Hey Thereは、Richard AdlerとJerry Rossによる1954年のブロードウェイ・ミュージカル『パジャマ・ゲーム』の挿入歌。劇中では主人公シド・ソロキンが口述録音機に向かい、自分自身を諭す独白歌として歌われる。作曲・作詞は両名の共同で、端正な旋律と心理描写に富む歌詞が特徴。舞台の成功とともに本曲は単独でも広く親しまれ、ポピュラー/ジャズの両領域で取り上げられる定番レパートリーとなった。映画版『パジャマ・ゲーム』(1957年)にも用いられ、ショー・チューンとしての枠を越えた浸透度を獲得している。

音楽的特徴と演奏スタイル

形式は典型的な32小節のAABA。語りかけるようなA部と、情感をひときわ高めるB部が明確に対比し、ジャズ・ヴォーカルに適した余白を与える。旋律は中低域を中心に穏やかに推移し、内省的なニュアンスを生む半音階的な動きが印象的。和声はII–V–I進行を軸に置き、セカンダリー・ドミナントや裏コードを用いた reharmonization も受け止めやすい。テンポはバラード〜ミディアム・スローが定石で、ルバートのイントロ、4ビートへの移行、最後に半音上へのモジュレーションといった演出がよく見られる。デュオ(声+ピアノ)からビッグバンドまで編成適応力が高い。

歴史的背景

1950年代前半のブロードウェイ黄金期、アドラー&ロスは『パジャマ・ゲーム』と続く『くたばれ!ヤンキース』(Damn Yankees)で快進撃を見せた。

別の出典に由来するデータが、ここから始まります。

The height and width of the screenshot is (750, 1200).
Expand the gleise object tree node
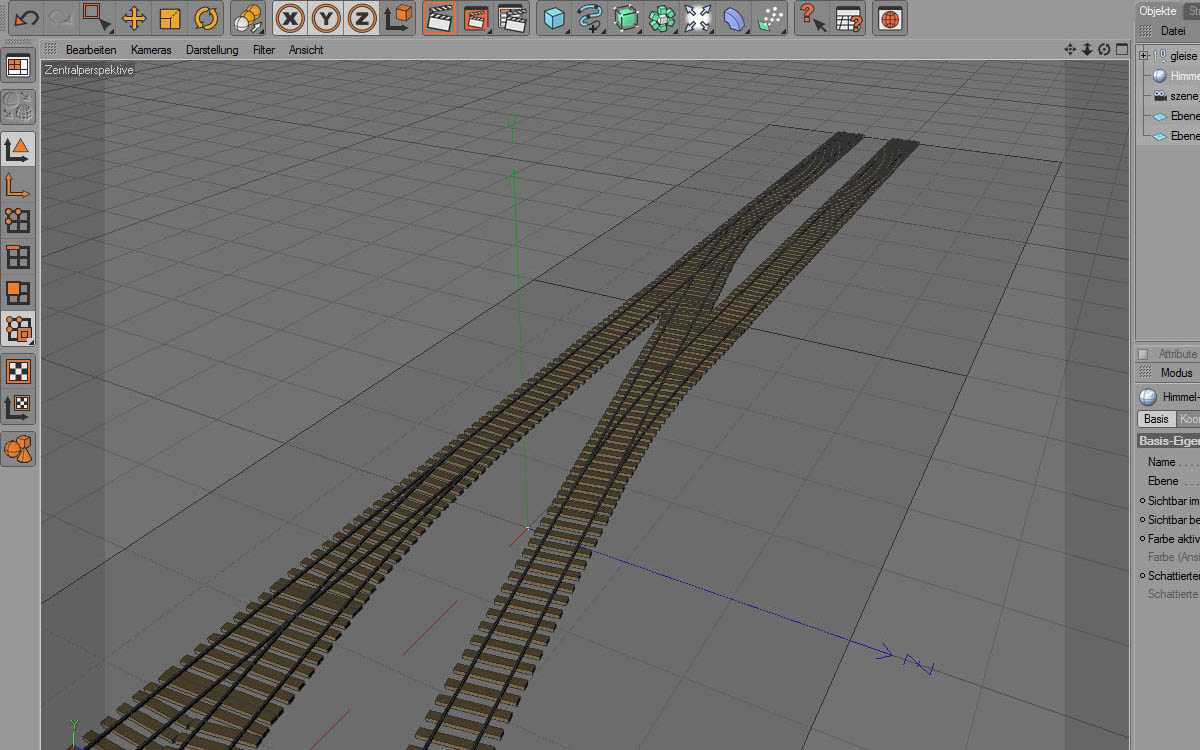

『パジャマ・ゲーム』は1955年にトニー賞作品賞を受賞し、その中核を成すバラードとしてHey Thereは観客の心を掴んだ。劇中設定—録音機との“対話”—は当時として斬新で、内面独白を音楽的モチーフへ昇華した手腕が高く評価された。コンポーザー・デュオの活動期間は短かったが、本曲は彼らのクラフトマンシップを象徴する一ページである。

有名な演奏・録音

舞台発表直後から多数のカバーが生まれ、Rosemary Clooneyのシングルは全米チャートで上位に進出。映画版では主演キャストによる演唱が広く知られ、以後もクラブ・シーンやTV番組で繰り返し歌われた。ジャズ界ではスタンダードとして定着し、ヴォーカリストのレパートリーに頻出。インストゥルメンタルのアレンジも多く、バラード・サックスやギター・トリオによる歌心重視の解釈が支持されている。

現代における評価と影響

Hey Thereは“心の声を歌にする”という演劇的発想と、普遍性のある旋律・和声が融合した稀有な曲として評価が定着。音域やフレージングが適度な難度で、呼吸法やダイナミクスを学ぶ教材としても重宝される。配信時代には、往年の名唱と現代的リハーモナイズ版の聴き比べが容易となり、世代を超えて受容が拡大。ジャズ教育現場やオーディションでも選曲され続け、アメリカン・ソングブックの重要曲として地位を保っている。

まとめ

『パジャマ・ゲーム』由来のHey Thereは、AABA構成の美しさと内省的ドラマを併せ持つショー・チューン/ジャズ・スタンダードである。舞台・映画・録音史の各局面で存在感を放ち、今日も歌い手と聴き手の心理に静かに寄り添う。解釈の幅が広い一方、原曲の簡潔さが核を成し、時代を越えて新しい表情を見せ続ける名曲だ。